All benzodiazepines except clorazepate (Tranxene) are completely absorbed after oral administration and reach peak serum levels within 30 minutes to 2 hours. Metabolism
of clorazepate in the stomach converts it to desmethyldiazepam, which is then completely absorbed.

The absorption, the attainment of peak concentrations, and the onset of action are quickest for diazepam (Valium), lorazepam (Ativan), alprazolam (Xanax), triazolam (Halcion), and estazolam (ProSom). The rapid onset of effects is important to persons who take a single dose of a benzodiazepine to calm an episodic burst of anxiety or to fall asleep rapidly. Several benzodiazepines are effective after intravenous (IV) injection, but only lorazepam and midazolam (Versed) have rapid and reliable absorption after intramuscular (IM) administration.
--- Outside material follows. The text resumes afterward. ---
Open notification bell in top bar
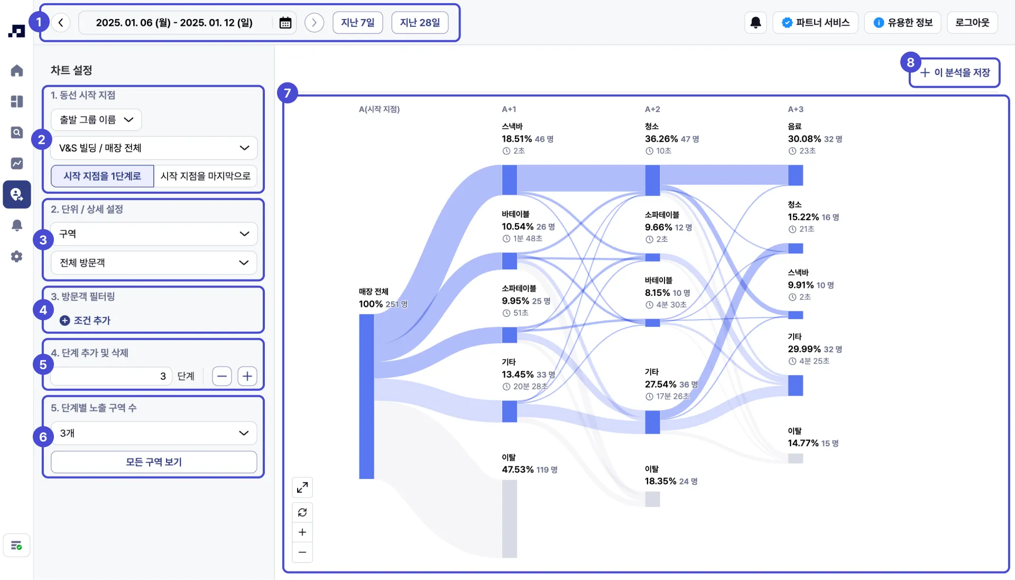The width and height of the screenshot is (1015, 580). click(755, 23)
Diazepam, chlordiazepoxide, clonazepam (Klonopin), clorazepate, flurazepam (Dalmane), and quazepam (Doral) have plasma half-lives of 30 hours to more than 100 hours and are technically described as long-acting benzodiazepines. The plasma half-lives of these compounds can be as high as 200 hours in persons whose metabolism is genetically slow. Because the attainment of steady-state plasma concentrations of
the drugs can take up to 2 weeks, persons may experience symptoms and signs of toxicity after only 7 to 10 days of treatment with a dosage that seemed initially to be in the therapeutic range.

Clinically, half-life alone does not necessarily determine the duration of therapeutic action for most benzodiazepines. The fact that all benzodiazepines are lipid soluble to varying degrees means that benzodiazepines and their active metabolites bind to plasma proteins. The extent of this binding is proportional to their lipid solubility. The amount of protein binding varies from 70% to 99%. Distribution, onset, and termination of action after a single dose are thus largely determined by benzodiazepine lipid solubility, not elimination half-life. Preparations with high lipid solubility, such as diazepam and alprazolam, are absorbed rapidly from the gastrointestinal (GI) tract and distribute rapidly to the brain by passive diffusion along a concentration gradient, resulting in a rapid onset of action. However, as the concentration of the medication increases in the brain and decreases in the bloodstream, the concentration gradient reverses itself, and these medications leave the brain rapidly, resulting in fast cessation of drug effect. Drugs with longer elimination half-lives, such as diazepam, may remain in the bloodstream for a substantially longer period of time than their actual pharmacologic action at benzodiazepine receptors because the concentration in the brain decreases rapidly below the level necessary for a noticeable effect. In contrast, lorazepam, which has a shorter elimination half-life than diazepam but is less lipid soluble, has a slower onset of action after a single dose because the drug is absorbed and enters the brain more slowly. However, the duration of action after a single dose is longer because it takes longer for lorazepam to leave the brain and for brain levels to decrease below the concentration that produces an effect. In chronic dosing, some of these differences are not as apparent because brain levels are in equilibrium with higher and more consistent steady-state blood levels, but additional doses still produce a more rapid but briefer action with diazepam than with lorazepam. Benzodiazepines are distributed widely in adipose tissue. As a result, medications may persist in the body after discontinuation longer than would be predicted from their elimination half-lives. In addition, the dynamic half-life (i.e., duration of action on the receptor) may be longer than the elimination half-life.

The advantages of long–half-life drugs over short–half-life drugs include less frequent dosing, less variation in plasma concentration, and less severe withdrawal phenomena. The disadvantages include drug accumulation, increased risk of daytime psychomotor impairment, and increased daytime sedation.

The half-lives of lorazepam, oxazepam (Serax), temazepam (Restoril), and estazolam are between 8 and 30 hours. Alprazolam has a half-life of 10 to 15 hours, and triazolam has the shortest half-life (2 to 3 hours) of all the orally administered benzodiazepines. The advantages of the short–half-life drugs over the long–half-life drugs include no drug accumulation and less daytime sedation. The disadvantages include more frequent dosing and earlier and more severe withdrawal syndromes. Rebound insomnia and anterograde amnesia are thought to be more of a problem with the short–half-life drugs than with the long–half-life drugs.

Because administration of medications more frequently than the elimination half-life leads to drug accumulation, medications such as diazepam and flurazepam accumulate with daily dosing, eventually resulting in increased daytime sedation.